Polymerase-δ interacting protein 2 (Poldip2) is an understudied protein, originally described as a binding partner of polymerase delta and proliferating cell nuclear antigen (PCNA). Numerous roles for Poldip2 have been proposed, including mitochondrial elongation, DNA replication/repair and ROS production via Nox4. In this study, we have identified a novel role for Poldip2 in regulating the cell cycle. We used a Poldip2 gene-trap mouse and found that homozygous animals die around the time of birth. Poldip2−/− embryos are significantly smaller than wild type or heterozygous embryos.

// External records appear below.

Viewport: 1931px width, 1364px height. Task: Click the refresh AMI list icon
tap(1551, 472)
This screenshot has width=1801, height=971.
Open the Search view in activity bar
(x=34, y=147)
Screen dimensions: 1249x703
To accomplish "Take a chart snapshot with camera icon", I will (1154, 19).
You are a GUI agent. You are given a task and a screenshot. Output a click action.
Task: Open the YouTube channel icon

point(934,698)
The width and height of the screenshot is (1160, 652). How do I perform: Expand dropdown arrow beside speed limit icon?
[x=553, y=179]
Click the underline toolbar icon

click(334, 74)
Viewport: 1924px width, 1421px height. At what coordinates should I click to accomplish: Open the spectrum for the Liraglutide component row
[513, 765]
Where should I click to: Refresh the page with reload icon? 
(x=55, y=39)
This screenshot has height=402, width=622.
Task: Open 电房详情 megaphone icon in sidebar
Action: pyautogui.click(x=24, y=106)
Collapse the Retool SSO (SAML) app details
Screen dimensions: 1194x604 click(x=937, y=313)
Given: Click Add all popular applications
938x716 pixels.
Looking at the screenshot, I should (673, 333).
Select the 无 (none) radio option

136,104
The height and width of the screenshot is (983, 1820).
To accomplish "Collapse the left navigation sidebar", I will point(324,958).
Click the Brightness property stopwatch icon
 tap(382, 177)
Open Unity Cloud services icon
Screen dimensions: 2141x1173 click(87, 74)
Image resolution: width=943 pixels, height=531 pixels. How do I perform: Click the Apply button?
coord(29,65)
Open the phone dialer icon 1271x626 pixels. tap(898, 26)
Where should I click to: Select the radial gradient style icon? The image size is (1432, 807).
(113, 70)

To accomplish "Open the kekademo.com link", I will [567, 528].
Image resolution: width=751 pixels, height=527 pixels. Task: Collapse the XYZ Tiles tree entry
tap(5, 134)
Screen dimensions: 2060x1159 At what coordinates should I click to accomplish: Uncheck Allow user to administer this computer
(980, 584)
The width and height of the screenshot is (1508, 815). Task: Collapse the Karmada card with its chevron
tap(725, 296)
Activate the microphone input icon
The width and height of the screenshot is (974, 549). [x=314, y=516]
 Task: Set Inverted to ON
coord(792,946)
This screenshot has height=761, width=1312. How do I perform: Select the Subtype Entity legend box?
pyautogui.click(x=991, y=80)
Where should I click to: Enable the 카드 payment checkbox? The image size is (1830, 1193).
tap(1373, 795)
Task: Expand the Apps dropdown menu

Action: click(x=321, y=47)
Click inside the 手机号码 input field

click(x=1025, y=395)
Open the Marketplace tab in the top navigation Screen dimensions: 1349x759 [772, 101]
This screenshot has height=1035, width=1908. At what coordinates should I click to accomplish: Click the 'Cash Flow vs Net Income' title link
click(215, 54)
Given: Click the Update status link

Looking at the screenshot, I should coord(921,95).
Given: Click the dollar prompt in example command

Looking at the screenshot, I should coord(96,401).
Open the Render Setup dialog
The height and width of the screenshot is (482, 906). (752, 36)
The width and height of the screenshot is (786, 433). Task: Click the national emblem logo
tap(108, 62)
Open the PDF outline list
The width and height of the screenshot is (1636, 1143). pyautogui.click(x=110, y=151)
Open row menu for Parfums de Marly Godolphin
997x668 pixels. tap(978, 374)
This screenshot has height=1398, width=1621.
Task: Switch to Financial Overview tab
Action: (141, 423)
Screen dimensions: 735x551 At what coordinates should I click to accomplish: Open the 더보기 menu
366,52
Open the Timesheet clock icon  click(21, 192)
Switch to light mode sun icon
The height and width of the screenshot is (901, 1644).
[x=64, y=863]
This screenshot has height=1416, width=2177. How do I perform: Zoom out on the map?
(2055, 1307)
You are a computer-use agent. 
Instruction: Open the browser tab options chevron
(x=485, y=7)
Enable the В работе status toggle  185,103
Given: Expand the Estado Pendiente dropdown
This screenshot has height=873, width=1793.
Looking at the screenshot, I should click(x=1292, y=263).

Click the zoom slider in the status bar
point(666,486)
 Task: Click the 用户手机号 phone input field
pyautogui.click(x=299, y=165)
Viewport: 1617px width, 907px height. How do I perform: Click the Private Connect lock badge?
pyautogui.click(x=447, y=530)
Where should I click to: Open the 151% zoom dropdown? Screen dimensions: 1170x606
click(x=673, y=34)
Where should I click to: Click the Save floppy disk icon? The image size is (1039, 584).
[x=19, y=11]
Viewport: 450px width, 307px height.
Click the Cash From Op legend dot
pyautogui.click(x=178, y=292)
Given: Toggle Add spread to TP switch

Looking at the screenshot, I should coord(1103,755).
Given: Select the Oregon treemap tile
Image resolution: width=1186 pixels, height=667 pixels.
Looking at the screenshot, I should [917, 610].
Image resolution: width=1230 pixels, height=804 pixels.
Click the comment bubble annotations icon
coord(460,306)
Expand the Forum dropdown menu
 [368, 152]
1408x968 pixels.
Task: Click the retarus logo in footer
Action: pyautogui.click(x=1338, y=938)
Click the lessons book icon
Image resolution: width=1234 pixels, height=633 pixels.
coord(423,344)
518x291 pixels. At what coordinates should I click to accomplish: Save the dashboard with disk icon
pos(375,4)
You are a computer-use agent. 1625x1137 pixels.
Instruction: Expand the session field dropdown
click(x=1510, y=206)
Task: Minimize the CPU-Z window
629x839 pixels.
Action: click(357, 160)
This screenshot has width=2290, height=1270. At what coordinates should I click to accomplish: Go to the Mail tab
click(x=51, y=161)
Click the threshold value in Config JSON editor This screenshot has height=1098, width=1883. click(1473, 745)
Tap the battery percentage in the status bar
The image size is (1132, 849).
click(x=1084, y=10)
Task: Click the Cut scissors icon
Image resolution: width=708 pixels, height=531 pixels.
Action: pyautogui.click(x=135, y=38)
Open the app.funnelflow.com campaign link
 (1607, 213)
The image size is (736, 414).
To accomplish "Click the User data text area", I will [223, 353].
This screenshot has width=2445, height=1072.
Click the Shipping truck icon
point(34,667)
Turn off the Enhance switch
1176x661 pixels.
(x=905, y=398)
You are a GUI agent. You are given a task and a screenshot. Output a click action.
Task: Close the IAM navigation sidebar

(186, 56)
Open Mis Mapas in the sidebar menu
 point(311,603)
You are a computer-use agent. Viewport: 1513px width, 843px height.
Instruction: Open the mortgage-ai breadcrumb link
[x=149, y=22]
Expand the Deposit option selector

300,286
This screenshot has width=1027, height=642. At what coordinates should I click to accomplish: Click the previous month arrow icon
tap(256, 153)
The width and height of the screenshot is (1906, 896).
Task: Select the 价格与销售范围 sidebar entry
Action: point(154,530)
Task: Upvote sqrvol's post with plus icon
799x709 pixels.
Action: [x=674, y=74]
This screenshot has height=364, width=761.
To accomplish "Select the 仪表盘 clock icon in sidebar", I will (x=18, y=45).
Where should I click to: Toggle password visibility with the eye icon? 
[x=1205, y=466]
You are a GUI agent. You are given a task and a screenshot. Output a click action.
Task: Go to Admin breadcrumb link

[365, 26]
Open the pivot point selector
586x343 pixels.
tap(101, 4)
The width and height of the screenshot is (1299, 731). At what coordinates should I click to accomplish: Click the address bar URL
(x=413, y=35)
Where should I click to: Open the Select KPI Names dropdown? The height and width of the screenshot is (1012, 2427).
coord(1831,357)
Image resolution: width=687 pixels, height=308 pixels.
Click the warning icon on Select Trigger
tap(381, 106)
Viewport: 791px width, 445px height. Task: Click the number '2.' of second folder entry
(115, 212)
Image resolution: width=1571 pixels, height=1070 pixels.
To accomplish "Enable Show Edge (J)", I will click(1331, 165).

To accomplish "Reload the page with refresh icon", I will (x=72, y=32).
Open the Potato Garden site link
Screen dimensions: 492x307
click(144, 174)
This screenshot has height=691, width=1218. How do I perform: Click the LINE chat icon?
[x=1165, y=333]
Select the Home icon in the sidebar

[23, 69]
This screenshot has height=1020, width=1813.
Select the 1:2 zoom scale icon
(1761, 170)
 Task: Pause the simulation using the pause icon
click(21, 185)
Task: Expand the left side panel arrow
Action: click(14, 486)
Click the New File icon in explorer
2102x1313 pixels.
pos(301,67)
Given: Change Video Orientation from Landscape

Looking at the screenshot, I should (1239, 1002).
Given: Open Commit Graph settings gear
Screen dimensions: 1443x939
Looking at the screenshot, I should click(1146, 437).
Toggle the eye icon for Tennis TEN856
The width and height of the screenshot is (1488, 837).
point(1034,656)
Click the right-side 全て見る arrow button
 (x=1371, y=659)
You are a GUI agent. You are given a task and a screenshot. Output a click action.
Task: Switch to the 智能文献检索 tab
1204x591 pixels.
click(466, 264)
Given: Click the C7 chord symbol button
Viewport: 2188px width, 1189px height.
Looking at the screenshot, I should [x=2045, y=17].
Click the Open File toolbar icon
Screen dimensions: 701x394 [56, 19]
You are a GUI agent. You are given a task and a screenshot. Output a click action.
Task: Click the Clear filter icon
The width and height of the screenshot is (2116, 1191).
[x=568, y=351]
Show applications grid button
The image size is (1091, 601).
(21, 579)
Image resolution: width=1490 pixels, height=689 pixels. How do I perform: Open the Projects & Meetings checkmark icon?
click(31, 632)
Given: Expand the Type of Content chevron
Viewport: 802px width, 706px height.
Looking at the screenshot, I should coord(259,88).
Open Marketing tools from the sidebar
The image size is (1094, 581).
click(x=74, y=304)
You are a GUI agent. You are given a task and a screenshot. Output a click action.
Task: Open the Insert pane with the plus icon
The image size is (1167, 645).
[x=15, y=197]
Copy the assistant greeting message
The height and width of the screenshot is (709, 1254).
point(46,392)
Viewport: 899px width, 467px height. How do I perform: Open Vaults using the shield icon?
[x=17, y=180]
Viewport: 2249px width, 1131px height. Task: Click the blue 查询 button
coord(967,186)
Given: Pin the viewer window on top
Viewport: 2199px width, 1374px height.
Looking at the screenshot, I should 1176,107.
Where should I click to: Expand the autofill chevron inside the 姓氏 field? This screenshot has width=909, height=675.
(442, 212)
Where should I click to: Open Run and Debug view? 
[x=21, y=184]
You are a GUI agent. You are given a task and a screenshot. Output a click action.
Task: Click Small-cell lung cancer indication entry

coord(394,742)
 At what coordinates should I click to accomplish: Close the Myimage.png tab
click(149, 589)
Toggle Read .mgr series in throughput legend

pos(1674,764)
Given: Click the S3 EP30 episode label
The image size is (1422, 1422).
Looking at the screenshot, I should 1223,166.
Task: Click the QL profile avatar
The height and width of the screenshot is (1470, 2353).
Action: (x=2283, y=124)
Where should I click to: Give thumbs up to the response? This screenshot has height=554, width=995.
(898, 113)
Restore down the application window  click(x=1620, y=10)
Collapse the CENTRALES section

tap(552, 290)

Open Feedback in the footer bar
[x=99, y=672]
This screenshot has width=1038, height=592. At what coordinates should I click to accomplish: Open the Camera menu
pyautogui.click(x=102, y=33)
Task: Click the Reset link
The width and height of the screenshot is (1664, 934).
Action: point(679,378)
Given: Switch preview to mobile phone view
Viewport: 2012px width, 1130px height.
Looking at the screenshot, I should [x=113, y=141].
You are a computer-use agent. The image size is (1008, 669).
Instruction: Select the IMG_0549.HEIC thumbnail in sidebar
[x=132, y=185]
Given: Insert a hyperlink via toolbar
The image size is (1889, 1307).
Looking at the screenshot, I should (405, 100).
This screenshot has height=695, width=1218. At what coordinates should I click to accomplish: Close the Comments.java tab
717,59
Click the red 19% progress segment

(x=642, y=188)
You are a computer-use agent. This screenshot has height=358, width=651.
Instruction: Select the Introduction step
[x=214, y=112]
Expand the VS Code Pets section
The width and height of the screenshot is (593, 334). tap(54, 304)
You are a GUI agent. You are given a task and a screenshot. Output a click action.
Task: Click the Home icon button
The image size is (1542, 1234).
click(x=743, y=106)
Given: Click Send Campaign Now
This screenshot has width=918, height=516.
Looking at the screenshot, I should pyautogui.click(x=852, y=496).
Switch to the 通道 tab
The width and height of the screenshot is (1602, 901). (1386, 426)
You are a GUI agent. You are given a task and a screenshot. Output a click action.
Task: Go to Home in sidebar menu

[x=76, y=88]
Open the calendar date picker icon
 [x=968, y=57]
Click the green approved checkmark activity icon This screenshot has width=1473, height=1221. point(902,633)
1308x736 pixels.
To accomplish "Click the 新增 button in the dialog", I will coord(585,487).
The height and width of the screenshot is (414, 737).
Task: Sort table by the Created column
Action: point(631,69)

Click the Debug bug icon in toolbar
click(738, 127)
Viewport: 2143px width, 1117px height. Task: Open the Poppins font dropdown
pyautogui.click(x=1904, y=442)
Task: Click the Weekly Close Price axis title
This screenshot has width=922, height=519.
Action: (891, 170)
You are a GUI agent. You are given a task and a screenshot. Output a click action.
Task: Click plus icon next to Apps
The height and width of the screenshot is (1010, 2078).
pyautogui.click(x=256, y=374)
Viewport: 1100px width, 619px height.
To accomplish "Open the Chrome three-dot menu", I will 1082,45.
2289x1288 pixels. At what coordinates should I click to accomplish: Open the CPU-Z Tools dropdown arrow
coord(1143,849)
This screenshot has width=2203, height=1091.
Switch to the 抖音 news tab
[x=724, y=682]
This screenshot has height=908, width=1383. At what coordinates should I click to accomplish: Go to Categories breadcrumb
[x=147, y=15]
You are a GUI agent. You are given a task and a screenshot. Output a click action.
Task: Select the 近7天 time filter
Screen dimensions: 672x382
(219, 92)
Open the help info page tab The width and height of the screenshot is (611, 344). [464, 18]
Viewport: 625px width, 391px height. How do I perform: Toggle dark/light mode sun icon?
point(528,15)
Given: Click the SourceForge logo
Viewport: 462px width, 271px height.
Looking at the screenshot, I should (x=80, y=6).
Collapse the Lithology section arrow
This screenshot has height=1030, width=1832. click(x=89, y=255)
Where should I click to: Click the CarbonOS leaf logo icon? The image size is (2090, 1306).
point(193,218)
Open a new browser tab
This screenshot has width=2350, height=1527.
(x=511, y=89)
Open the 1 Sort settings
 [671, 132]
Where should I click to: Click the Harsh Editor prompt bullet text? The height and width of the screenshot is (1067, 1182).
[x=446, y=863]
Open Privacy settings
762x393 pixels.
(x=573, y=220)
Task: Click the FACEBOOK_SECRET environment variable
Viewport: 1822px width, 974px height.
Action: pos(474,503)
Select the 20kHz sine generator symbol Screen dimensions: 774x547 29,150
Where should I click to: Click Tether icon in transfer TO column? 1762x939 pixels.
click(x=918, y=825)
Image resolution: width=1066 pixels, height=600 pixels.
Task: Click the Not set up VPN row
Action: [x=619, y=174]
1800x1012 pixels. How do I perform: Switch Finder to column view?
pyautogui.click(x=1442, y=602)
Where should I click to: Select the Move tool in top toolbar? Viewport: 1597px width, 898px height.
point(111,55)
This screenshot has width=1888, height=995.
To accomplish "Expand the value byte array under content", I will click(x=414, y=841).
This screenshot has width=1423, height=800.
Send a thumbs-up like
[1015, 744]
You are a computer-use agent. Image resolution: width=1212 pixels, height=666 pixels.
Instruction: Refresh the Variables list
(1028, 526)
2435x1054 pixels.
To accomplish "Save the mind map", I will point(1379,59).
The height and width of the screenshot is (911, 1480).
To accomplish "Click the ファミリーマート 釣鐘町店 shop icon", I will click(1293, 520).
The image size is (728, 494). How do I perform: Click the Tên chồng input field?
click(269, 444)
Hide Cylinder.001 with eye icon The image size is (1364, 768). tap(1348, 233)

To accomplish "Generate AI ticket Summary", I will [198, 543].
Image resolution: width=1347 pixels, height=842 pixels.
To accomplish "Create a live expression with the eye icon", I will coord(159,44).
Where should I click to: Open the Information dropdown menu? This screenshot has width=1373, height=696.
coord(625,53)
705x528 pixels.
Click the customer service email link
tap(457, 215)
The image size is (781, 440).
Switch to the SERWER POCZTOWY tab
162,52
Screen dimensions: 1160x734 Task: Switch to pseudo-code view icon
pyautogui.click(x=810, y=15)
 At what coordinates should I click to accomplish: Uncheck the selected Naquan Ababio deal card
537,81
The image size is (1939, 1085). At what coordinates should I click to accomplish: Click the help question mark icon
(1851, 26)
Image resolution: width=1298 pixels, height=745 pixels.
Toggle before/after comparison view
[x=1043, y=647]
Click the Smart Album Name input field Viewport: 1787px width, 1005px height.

We found that Poldip2−/− mouse embryonic fibroblasts (MEFs) exhibit reduced growth as measured by population doubling and growth curves. This effect is not due to apoptosis or senescence; however, Poldip2−/− MEFs have higher levels of the autophagy marker LC3b. Measurement of DNA content by flow cytometry revealed an increase in the percentage of Poldip2−/− cells in the G1 and G2/M phases of the cell cycle, accompanied by a decrease in the percentage of S-phase cells. Increases in p53 S20 and Sirt1 were observed in passage 2 Poldip2−/− MEFs. In passage 4/5 MEFs, Cdk1 and CyclinA2 are downregulated in Poldip2−/− cells, and these changes are reversed by transfection with SV40 large T-antigen, suggesting that Poldip2 may target the E2F pathway. In contrast, p21CIP1 is increased in passage 4/5 Poldip2−/− MEFs and its expression is unaffected by SV40 transfection. Overall, these results reveal that Poldip2 is an essential protein in development, and underline its importance in cell viability and proliferation. Because it affects the cell cycle, Poldip2 is a potential novel target for treating proliferative conditions such as cancer, atherosclerosis and restenosis.